So Aqua Regia is a mixture of hydrochloric acid and
nitric acid, but each of those is a mixture of something
in water, a solution of something in water. So
hydrochloric acid is hydrogen chloride, which is an atom
of chlorine bonded to an atom of hydrogen, now the
importance of this is that when the HCl dissolves in
water the bond between them breaks and you get
chloride ions, Cl-, and H+, hydrogen ions, and it is the
formation of hydrogen ions which makes something an
acid. So when you have the mixture of all these ions you
get quite a soup. Now the exciting thing about Aqua
Regia is that neither of the two acids by themselves can
dissolve gold. Nitric acid doesn’t really react with gold
very much at all, and HCl, hydrogen chloric acid can’t
get a hold of the gold to get the reaction going. But if
you can gold into solution then it can react. So what
happens is as follows: the nitric acid can attack the gold
and a very small proportion of the gold, relatively few
atoms, are persuaded into going into solution and there
is an equilibrium, some are coming off and an equal
number are going back on to the surface. So if you just
have the gold in there it appears to be unaffected. If you
were on an atomic scale you would see atoms coming
off and others going back, but nothing changes. But
when you have the hydrogen chloride there, the chloride
ions can attack the gold and turn them into a different
compound so they can’t go back. So more and more and
more gold atoms come off, until eventually all of it is
converted to another acid, which is an acid of gold with
four chlorine atoms around it. This material is then quite
soluble in water, so provided you don’t have too much
gold it will all dissolve. And once you have the solution,
you will get a brownish solution or greenish solution
depending how much gold is in there.
I’ve never seen Aqua Regia because it’s quite a nasty
material, you have to use it in the fume cupboard, because otherwise, because of these fumes
of NO2 and unless you want to dissolve gold, you don’t
usually need this. It is a pretty good cleaning material
if you have glassware, beakers things like that that you
can’t clean any other way. The sort of last resort is
‘we’ll try Aqua Regia to see if that’ll do it?’ you know
really *** the dirt. And it sometimes works, not always,
depends what the dirt is.
Aqua Regia is Latin, for Aqua is the Latin for ‘water’ as
in ‘aqueduct’ and also we use it in English and the word
‘aqueous’ and things like that. There is…and Regia is the
Latin for ‘royal’ as in ‘regal’, and comes from the word
Rex which means the word ‘king’ in Latin.

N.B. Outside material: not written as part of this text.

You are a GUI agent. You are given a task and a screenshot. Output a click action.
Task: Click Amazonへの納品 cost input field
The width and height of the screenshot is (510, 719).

Well there is quite a famous story about Aqua Regia and
the institute of Niels Bohr, the Nobel Prize winner, who
had an institute in Copenhagen and at the beginning of
the Second World War when Denmark was still neutral,
two German Nobel Prize winners, Max von Laue and
Frank who had won the Nobel Prize before the Second
World War sent their gold medals for safe-keeping to
Denmark and someone in the lab at, in Denmark, dissolved them in Aqua Regia and just put
the bottle on the shelf where there were lots of other bottles
of chemicals and they stayed there the whole
war because nobody realised that they were gold and after
the war the gold was recovered, the medals were re-struck
and given back to the Nobel Prize winners.